What you should do: Can you reproduce all the items below, replacing every "station" with "stop" and leaving everything else unchanged?

★ ★ ★ ★ ★

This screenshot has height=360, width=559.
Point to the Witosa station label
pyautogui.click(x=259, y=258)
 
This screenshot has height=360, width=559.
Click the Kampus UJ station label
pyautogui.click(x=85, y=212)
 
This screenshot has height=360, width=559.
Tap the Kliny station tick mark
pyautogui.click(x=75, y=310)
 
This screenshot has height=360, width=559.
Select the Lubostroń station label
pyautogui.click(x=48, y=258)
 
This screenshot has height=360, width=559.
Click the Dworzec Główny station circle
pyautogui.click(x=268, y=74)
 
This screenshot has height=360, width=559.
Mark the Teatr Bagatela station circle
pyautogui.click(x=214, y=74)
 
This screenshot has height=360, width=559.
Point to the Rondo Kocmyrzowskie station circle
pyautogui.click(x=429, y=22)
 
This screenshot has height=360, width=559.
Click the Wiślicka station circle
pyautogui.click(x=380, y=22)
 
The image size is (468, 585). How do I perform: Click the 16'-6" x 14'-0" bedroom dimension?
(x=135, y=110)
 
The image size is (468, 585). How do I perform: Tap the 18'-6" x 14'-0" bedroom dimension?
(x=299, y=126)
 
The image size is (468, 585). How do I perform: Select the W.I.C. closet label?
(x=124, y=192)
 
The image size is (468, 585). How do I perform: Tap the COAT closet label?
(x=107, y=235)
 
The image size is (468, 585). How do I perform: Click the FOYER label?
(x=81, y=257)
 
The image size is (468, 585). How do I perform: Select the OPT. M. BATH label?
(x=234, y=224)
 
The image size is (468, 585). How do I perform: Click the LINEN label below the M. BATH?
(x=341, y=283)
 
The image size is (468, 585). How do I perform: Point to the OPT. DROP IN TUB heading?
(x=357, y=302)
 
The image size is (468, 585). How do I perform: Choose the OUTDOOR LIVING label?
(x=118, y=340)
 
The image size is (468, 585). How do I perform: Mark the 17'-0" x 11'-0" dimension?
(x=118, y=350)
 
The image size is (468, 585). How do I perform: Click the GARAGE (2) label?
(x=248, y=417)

★ ★ ★ ★ ★

Solution:
This screenshot has height=360, width=559.
Point to the Witosa stop label
pyautogui.click(x=259, y=258)
 
This screenshot has height=360, width=559.
Click the Kampus UJ stop label
pyautogui.click(x=85, y=212)
 
This screenshot has height=360, width=559.
Tap the Kliny stop tick mark
pyautogui.click(x=75, y=310)
 
This screenshot has height=360, width=559.
Select the Lubostroń stop label
pyautogui.click(x=48, y=258)
 
This screenshot has height=360, width=559.
Click the Dworzec Główny stop circle
pyautogui.click(x=268, y=74)
 
This screenshot has height=360, width=559.
Mark the Teatr Bagatela stop circle
pyautogui.click(x=214, y=74)
 
This screenshot has height=360, width=559.
Point to the Rondo Kocmyrzowskie stop circle
pyautogui.click(x=429, y=22)
 
This screenshot has height=360, width=559.
Click the Wiślicka stop circle
pyautogui.click(x=380, y=22)
 
The image size is (468, 585). How do I perform: Click the 16'-6" x 14'-0" bedroom dimension?
(x=135, y=110)
 
The image size is (468, 585). How do I perform: Tap the 18'-6" x 14'-0" bedroom dimension?
(x=299, y=126)
 
The image size is (468, 585). How do I perform: Select the W.I.C. closet label?
(x=124, y=192)
 
The image size is (468, 585). How do I perform: Tap the COAT closet label?
(x=107, y=235)
 
The image size is (468, 585). How do I perform: Click the FOYER label?
(x=81, y=257)
 
The image size is (468, 585). How do I perform: Select the OPT. M. BATH label?
(x=234, y=224)
 
The image size is (468, 585). How do I perform: Click the LINEN label below the M. BATH?
(x=341, y=283)
 
The image size is (468, 585). How do I perform: Point to the OPT. DROP IN TUB heading?
(x=357, y=302)
 
The image size is (468, 585). How do I perform: Choose the OUTDOOR LIVING label?
(x=118, y=340)
 
The image size is (468, 585). How do I perform: Mark the 17'-0" x 11'-0" dimension?
(x=118, y=350)
 
The image size is (468, 585). How do I perform: Click the GARAGE (2) label?
(x=248, y=417)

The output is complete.